I am fairly new to Python, and I have been given an assignment in my research group to extract the important data from an output file. The output file is very large, containing data split into sections. Each section is headed with a title in all capital letters, such as "SURFACE TEMPERATURE," and the following 100-600 lines all contain relevant data. Essentially, I need to read in the file and search for the line that has the string that indicates the data. The number of rows for each data set is fixed, but the location in the text file is not. I then need to save the desired data to a different list. Any help or direction would be appreciated.

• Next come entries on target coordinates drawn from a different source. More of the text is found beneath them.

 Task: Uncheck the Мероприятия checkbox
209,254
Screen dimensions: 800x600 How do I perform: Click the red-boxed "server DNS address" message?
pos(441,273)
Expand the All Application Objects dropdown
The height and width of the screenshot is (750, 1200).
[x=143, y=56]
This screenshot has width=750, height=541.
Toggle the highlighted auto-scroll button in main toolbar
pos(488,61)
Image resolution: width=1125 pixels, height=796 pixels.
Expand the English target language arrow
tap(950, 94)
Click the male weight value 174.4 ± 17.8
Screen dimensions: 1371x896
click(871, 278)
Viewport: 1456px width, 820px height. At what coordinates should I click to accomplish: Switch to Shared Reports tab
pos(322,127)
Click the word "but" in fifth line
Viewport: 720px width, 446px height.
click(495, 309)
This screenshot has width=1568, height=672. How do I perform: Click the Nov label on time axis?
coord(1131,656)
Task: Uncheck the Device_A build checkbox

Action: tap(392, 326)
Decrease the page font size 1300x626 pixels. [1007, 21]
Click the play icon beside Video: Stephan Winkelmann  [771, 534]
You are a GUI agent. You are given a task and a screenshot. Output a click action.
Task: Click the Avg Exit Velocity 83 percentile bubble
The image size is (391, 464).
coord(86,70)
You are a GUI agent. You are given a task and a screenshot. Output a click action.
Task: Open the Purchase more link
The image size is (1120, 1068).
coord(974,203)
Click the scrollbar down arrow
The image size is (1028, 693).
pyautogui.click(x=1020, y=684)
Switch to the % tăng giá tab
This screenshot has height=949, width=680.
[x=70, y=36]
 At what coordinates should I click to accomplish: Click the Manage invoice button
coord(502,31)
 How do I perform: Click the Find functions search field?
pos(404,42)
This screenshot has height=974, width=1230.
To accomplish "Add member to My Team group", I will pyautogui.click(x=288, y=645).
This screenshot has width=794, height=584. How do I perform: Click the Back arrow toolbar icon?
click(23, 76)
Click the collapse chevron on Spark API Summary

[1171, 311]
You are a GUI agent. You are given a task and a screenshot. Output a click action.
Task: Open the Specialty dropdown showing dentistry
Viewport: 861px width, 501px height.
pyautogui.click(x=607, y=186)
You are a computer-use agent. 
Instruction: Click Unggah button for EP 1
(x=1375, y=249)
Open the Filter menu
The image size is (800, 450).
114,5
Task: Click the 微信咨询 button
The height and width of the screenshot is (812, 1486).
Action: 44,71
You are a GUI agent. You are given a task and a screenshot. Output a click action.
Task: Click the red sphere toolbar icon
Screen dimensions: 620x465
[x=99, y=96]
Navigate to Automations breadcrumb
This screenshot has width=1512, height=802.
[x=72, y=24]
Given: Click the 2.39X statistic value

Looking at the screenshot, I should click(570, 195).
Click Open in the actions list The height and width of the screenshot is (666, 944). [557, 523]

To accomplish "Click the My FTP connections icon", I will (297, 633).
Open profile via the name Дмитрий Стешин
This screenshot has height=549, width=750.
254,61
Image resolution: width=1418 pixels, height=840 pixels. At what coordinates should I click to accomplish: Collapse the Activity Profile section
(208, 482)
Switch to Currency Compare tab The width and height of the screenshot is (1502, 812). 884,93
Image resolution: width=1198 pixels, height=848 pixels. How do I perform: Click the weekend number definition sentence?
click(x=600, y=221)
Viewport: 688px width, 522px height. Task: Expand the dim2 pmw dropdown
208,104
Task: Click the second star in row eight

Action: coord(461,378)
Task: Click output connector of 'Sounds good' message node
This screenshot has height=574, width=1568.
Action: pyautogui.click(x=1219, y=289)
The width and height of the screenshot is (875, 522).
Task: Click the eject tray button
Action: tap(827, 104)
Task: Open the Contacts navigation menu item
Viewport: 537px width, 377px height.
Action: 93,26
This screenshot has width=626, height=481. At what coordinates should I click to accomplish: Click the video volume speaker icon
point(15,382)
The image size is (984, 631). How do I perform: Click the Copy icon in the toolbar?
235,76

I have a decent idea about how to open and read the file in python, but I am at a loss when trying to figure out how to search for the section of data and save it to a new list/array.

Josteris
  • 11
  • 2
  • So you are searching for a line with a specific section title, and then you want to read in the lines in just that section, and to stop reading when you encounter the next section title or EOF? – President James K. Polk Jun 17 '19 at 00:04
  • See if this helps: https://stackoverflow.com/questions/4940032/how-to-search-for-a-string-in-text-files – Dileep Jun 17 '19 at 00:56
  • @JamesKPolk: Yes. That is essentially what I need to do. Each section is followed by a few hundred lines, each line being filled with a string of about 5-10 data points. – Josteris Jun 17 '19 at 16:07

1 Answers1

0

This is how I understand your data file to be structured:

TEST1
asdf
asdf
asdf

TEST2
asdf
asdf
asdf

DATA WE WANT
xxxx
xxxx
xxxx

To parse this, we would do the following:

# opening the datafile like this is a best practice
with open("tfile.txt") as infile:
    data = infile.readlines()

    # clean up the data
    data = [x.strip() for x in data]

    # set up the list we'll store the data in
    data_list = []

    # loop through the data
    saving_data = False
    for item in data:
        if item == "DATA WE WANT":
        # check if we're at the right header
            print("Data found")
            saving_data = True
            continue
        elif item == "":
        # check to see if line is empty
            saving_data = False
            continue
        elif item == item.upper():
        # check to see if the current item is a header
            print("Header:", item)
            saving_data = False
            continue
        elif saving_data:
            data_list.append(item)

    print(data_list)

It's important to check everything before saving the data, as with a file as large as yours it can be hard to tell if you are successful or not.

wolfy
  • 113
  • 1
  • 7